10 November 2010

FIGHTING GOLIATH















For the better part of this year, Idaho and Montana residents and environmentalists have locked horns with the governors of Idaho and Montana over their approval of a plan by Canadian oil giant Imperial Oil (a subsidiary of ExxonMobil Canada) to transport more than two hundred loads of massive oil processing machinery -- first by ship from Korea to the port of Vancouver, Washington; then by barge (see photo above, click on any image to enlarge) up the Columbia and Snake Rivers to the port of Lewiston, Idaho; then by truck (see photo below) across Idaho, Montana, and Alberta to the Kearle Tar Sands. There the machinery would be used to extract oil by squeezing and boiling and steaming tar out of porous sands. The oil would be shipped to (where else?) the U.S. See the maps at bottom for the entire route of the project, and the overland portions in Idaho, Montana and Alberta.

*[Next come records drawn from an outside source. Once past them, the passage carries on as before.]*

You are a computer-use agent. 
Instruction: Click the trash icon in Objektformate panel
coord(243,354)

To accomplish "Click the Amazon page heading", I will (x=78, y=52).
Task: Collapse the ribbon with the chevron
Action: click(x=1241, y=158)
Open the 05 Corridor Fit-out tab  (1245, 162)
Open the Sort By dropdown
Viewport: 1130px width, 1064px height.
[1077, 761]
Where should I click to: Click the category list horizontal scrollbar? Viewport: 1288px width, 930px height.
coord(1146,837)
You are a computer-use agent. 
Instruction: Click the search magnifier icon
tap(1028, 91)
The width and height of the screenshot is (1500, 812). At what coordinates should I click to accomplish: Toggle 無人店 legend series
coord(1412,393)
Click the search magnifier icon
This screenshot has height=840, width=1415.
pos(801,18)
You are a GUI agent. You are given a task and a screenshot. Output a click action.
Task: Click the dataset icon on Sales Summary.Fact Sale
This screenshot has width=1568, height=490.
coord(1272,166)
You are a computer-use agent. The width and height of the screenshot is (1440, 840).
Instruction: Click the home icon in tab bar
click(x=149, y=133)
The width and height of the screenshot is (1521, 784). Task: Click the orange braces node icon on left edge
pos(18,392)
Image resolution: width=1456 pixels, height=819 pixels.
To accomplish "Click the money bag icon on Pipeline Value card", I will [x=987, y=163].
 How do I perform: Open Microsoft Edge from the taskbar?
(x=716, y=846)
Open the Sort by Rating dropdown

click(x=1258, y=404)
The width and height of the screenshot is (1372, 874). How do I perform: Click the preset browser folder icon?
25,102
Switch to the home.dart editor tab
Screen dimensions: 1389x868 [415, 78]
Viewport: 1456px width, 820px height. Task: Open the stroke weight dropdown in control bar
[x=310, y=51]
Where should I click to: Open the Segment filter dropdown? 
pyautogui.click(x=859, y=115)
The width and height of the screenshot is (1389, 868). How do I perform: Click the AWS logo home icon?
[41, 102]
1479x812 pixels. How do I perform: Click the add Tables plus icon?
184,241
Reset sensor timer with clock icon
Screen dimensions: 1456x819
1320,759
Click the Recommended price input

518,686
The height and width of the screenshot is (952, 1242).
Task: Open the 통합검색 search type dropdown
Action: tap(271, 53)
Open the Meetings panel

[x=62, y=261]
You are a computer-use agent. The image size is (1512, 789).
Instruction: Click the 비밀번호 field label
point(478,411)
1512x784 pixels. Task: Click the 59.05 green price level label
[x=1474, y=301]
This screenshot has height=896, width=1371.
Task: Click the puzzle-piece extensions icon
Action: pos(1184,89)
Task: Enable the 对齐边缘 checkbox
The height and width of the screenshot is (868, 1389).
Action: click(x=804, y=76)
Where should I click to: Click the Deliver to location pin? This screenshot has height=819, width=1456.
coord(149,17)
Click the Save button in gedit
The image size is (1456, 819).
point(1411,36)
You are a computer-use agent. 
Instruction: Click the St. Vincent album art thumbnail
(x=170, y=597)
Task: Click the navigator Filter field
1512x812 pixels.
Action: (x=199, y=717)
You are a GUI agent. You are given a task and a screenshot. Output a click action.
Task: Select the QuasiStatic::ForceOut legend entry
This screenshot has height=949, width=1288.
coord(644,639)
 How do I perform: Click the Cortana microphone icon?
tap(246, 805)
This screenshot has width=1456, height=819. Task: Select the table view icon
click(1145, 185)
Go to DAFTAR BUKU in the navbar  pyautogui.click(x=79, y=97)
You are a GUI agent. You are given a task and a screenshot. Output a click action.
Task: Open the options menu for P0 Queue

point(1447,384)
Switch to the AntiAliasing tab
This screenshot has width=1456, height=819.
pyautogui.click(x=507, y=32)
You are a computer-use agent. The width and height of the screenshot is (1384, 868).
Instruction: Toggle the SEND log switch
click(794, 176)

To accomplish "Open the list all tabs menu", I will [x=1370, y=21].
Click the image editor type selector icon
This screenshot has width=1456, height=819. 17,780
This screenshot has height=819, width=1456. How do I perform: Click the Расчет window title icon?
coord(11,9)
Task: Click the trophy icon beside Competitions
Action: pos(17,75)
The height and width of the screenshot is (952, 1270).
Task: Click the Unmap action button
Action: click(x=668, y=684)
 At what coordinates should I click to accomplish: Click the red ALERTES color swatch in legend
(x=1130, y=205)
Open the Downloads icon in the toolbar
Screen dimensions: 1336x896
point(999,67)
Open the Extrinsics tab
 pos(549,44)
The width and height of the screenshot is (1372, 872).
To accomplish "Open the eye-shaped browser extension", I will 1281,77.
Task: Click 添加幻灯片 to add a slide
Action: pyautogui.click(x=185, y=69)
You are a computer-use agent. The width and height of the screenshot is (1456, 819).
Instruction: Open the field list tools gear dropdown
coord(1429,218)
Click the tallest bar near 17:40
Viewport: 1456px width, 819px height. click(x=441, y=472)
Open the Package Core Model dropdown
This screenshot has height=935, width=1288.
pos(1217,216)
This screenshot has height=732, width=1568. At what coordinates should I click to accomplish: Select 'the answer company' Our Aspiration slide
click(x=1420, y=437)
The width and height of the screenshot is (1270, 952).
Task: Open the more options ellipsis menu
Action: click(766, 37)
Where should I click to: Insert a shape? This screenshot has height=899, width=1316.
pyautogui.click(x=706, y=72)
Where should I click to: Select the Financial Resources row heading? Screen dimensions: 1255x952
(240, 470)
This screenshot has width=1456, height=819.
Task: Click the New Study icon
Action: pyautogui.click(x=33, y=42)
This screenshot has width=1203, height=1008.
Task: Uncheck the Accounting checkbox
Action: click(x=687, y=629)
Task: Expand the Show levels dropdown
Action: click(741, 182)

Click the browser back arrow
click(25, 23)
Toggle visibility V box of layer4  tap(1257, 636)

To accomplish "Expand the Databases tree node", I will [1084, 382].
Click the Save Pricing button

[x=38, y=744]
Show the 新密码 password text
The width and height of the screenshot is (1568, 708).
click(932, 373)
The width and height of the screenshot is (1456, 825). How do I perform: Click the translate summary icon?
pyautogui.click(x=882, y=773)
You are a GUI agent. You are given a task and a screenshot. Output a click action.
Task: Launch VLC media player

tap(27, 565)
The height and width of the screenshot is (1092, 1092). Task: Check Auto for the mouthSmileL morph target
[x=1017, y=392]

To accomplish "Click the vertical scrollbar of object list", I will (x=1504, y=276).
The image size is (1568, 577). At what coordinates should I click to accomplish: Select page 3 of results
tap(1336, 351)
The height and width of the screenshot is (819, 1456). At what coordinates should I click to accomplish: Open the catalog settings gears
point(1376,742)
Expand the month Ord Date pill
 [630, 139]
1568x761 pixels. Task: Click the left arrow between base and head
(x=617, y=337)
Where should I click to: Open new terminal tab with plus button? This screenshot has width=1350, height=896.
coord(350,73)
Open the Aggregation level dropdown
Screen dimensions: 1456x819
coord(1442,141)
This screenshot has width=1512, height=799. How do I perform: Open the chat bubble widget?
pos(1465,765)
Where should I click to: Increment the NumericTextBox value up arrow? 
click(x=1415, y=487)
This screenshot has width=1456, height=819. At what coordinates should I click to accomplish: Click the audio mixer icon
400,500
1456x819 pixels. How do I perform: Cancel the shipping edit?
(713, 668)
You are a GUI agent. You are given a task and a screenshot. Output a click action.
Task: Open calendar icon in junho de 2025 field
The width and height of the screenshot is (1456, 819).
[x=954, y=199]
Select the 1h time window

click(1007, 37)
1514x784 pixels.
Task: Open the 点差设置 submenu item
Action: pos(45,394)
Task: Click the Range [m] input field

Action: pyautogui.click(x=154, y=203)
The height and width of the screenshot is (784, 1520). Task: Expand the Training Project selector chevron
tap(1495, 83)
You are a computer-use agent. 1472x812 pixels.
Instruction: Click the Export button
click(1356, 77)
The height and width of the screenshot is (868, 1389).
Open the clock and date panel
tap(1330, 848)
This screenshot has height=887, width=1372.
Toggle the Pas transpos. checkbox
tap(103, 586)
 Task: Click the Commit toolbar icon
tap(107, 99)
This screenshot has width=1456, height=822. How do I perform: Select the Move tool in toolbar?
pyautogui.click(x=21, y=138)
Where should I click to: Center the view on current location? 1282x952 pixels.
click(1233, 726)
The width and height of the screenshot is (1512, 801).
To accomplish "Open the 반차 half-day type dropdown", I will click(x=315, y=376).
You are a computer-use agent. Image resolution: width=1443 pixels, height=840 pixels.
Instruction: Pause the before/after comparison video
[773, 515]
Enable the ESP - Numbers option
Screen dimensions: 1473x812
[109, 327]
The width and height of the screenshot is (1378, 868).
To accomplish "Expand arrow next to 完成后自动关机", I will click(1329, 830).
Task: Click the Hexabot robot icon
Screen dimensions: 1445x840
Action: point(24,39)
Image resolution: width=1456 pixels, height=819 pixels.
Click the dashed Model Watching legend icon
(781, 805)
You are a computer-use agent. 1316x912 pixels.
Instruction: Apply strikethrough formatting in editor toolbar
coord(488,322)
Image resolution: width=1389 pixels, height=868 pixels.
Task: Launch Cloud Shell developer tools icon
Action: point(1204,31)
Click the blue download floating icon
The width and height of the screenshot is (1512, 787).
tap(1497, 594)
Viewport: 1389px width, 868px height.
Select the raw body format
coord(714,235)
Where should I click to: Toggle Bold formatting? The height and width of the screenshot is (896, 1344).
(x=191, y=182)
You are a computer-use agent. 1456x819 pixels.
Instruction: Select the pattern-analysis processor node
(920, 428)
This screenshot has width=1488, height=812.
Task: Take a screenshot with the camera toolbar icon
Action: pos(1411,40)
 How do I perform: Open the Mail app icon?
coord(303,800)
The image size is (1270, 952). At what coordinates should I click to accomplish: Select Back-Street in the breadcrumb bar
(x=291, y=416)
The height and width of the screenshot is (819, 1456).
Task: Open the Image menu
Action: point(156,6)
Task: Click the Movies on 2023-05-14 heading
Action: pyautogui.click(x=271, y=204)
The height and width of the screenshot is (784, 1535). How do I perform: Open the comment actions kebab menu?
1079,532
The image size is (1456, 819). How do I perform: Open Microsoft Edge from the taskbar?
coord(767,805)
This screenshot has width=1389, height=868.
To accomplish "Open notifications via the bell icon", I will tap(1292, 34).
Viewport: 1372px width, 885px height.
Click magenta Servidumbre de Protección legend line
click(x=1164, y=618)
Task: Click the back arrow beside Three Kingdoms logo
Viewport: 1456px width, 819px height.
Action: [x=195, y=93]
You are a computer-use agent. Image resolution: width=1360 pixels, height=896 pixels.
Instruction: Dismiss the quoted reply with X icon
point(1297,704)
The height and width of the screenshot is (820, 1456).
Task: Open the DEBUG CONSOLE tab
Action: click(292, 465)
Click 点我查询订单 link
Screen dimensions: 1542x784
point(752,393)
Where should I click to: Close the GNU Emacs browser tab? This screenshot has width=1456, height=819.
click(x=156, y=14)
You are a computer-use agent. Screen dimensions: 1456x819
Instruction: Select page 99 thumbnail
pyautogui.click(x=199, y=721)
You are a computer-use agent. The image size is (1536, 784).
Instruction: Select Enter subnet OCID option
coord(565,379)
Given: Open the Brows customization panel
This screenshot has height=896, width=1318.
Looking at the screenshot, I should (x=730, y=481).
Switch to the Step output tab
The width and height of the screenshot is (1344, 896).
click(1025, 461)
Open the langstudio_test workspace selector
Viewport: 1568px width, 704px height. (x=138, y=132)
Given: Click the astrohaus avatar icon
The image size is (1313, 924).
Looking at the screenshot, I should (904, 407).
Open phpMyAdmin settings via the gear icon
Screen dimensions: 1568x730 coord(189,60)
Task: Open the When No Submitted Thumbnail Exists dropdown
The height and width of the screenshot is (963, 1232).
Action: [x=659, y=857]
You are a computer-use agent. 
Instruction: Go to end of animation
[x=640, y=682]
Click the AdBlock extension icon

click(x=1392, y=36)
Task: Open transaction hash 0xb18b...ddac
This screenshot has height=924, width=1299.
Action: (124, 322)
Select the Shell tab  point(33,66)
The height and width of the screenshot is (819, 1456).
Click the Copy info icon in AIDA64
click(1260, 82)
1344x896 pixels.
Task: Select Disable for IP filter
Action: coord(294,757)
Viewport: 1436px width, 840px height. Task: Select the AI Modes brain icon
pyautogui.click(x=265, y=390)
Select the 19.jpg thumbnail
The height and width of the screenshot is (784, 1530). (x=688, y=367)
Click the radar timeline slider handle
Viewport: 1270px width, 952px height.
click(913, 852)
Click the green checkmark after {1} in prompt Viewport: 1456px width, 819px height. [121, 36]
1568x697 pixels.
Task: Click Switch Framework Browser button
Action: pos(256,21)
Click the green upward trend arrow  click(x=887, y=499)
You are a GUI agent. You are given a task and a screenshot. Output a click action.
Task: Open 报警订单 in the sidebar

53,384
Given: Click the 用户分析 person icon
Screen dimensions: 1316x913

There are nearly 2 trillion barrels of tar-sands oil lying beneath Alberta -- which is being bladed away, mile by mile, in preparation for extraction. Due to the steam and water and fuel involved, tar sands oil results in 45 percent more carbon emissions than oil from traditional drilling. As with coal, the true cost of the resource is not being measured or accounted for. ExxonMobil benefits, but everyone else (including displaced First Nations peoples) carries the oil companies' externalized costs. The tar sands' footprint is so huge that some have called the project the biggest environmental crime in history -- though that estimate was issued before the Gulf oil spill. Ecological damages will include gigantic mining pits, ponds of toxic mine waste, destruction of the world's largest intact forest, and threats to populations of native birds and animals.















Along the proposed truck route, the Idaho portion traverses some of the most pristine wilderness in the continental United States, crossing several Wild and Scenic Rivers (see the Lochsa River, above) as it follows US route 12 along the Lewis and Clark Trail to Lolo Pass. The Montana portion of the route would disrupt already-congested Reserve Street in Missoula before proceeding over Rogers Pass on state route 200, then turning northward on US 93 along the incomparably beautiful Rocky Mountain Front (see photo below).







The truck loads would be gargantuan -- as large as 24 feet wide by 30 feet tall and up to 160 feet in length, weighing as much as 167 tons. Their passage would disrupt local traffic (including emergency vehicles), destroy already-threatened native species habitat, disrupt wilderness recreation, and negatively impact local lives and economies. Due to complicity by the Departments of Transportation under Idaho governor Butch Otter and Montana governor Brian Schweitzer, no environmental impact statements were required for the project. State officials were eager to believe the oil company's assurances that the current project is a one-time proposal. One observer wryly noted that you don't build a railroad and then use it only once.
To date, political protests and civil lawsuits have held this obscene project at bay. My fingers are crossed that it will be abandoned, though my hopes are not high. Why should Big Oil be allowed to despoil U.S. or Canadian wilderness, or disrupt U.S. or Canadian lives? This is a project conceived in greed, written in blood, and carried out without the consent of those whose lives will be disrupted or destroyed. Numerous local, regional and national reports have condemned the project as being wasteful and dangerous -- see here and here and here and here and here and here and here -- and especially fightinggoliath.org/, an impressive clearinghouse of information assembled by the citizens of northern Idaho.